Despite the similarities of prepulse inhibition (PPI) of the startle reflex and its apparent neural regulation in rodents and humans, it has been difficult to demonstrate cross-species homology in the sensitivity of PPI to pharmacologic challenges. PPI is disrupted in rats by the indirect dopamine (DA) agonist amphetamine, and while studies in humans have suggested similar effects of amphetamine, these effects have been limited to populations characterized by smoking status and specific personality features. In the context of a study assessing the time course of several DA agonist effects on physiological variables, we failed to detect PPI-disruptive effects of amphetamine in a small group of normal males. The present study was designed to reexamine this issue, using a larger sample and a paradigm that should be more sensitive for detecting drug effects. PPI in rats was shown to be disrupted by the highest dose of amphetamine (3.0 mg/kg) at relatively longer prepulse intervals (>30 ms). In humans, between-subject comparisons of placebo (n=15) vs 20 mg amphetamine (n=15) failed to detect significant PPI-disruptive effects of amphetamine, but significant PPI-disruptive effects at short (10-20 ms) prepulse intervals were detected using within-subject analyses of postdrug PPI levels relative to each subject's baseline PPI. Post hoc comparisons failed to detect greater sensitivity to amphetamine among subjects characterized by different personality and physiological traits. Bioactivity of amphetamine was verified by autonomic and subjective changes. These results provide modest support for cross-species homology in the PPI-disruptive effects of amphetamine, but suggest that these effects in humans at the present dose are subtle and may be best detected using within-subject designs and specific stimulus characteristics.

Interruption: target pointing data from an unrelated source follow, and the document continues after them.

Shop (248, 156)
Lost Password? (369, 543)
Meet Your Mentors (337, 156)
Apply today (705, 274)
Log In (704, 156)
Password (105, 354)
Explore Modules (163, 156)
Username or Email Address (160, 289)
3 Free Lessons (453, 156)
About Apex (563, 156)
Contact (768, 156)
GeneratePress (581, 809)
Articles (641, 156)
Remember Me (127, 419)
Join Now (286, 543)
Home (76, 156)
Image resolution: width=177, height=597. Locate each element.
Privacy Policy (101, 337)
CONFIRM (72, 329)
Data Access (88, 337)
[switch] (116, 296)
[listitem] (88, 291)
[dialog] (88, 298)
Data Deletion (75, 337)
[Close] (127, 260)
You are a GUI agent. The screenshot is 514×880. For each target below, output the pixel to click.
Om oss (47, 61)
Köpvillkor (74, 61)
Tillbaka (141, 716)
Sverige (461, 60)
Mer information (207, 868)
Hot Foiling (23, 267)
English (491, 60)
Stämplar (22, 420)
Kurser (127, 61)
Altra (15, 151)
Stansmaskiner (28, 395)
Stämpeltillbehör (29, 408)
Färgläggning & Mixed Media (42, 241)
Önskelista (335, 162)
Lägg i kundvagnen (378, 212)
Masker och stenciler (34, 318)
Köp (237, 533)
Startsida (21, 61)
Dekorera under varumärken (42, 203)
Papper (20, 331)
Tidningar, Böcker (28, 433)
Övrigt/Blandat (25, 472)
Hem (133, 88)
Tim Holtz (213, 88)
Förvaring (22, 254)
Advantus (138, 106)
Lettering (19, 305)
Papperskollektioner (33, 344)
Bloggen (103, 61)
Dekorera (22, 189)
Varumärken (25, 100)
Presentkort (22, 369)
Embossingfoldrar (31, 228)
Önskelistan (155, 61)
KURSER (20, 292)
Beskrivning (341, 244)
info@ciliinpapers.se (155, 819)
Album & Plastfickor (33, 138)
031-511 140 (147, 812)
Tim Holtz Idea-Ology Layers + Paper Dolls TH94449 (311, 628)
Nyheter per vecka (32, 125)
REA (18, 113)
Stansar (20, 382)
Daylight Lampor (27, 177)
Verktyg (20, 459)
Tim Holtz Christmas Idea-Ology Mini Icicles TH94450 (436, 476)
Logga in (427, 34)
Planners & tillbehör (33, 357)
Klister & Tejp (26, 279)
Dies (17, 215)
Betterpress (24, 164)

Effects of amantadine and bromocriptine on startle and sensorimotor gating: parametric studies and cross-species comparisons.

BACKGROUND: We recently reported that prepulse inhibition (PPI) in humans was increased by the dopamine (DA) agonist/ N-methyl- D-aspartate (NMDA) antagonist amantadine (200 mg), but was not significantly altered by the DA agonist bromocriptine (1.25-2.5 mg). PPI-enhancing effects of DA agonists occur in rats under specific stimulus conditions, including short prepulse intervals (<30 ms). We characterized the effects of amantadine and bromocriptine on PPI across species, assessing: (1) dose-response effects on PPI in rats over 10- to 120-ms prepulse intervals; (2) drug effects on PPI in humans, using this same range of prepulse intervals; and (3) drug effects on measures related to PPI, including PPI of perceived stimulus intensity (PPIPSI), and startle habituation. METHODS: Drug effects on PPI were assessed in male Sprague Dawley rats ( n=90) and humans ( n=49); startle habituation and PPIPSI were also studied in humans. RESULTS: Amantadine and bromocriptine exhibited dose- and stimulus-dependent effects on PPI in rats, increasing PPI with short (10-20 ms) prepulse intervals, and decreasing PPI with long (60-120 ms) prepulse intervals. In humans, amantadine increased PPI with both short (20 ms) and long (120 ms) prepulse intervals. Bromocriptine had no significant effect on PPI in humans, but tended to increase PPI at short (20 ms) intervals. Amantadine eliminated PPIPSI. CONCLUSIONS: Amantadine modifies prepulse effects on startle in rats and humans, and disrupts prepulse effects on perceived stimulus intensity in humans; bromocriptine has clear effects on PPI in rats, but not in humans. The divergent effects of amantadine on sensorimotor and sensory effects of prepulses may reflect a divergence of brain circuitry regulating these processes.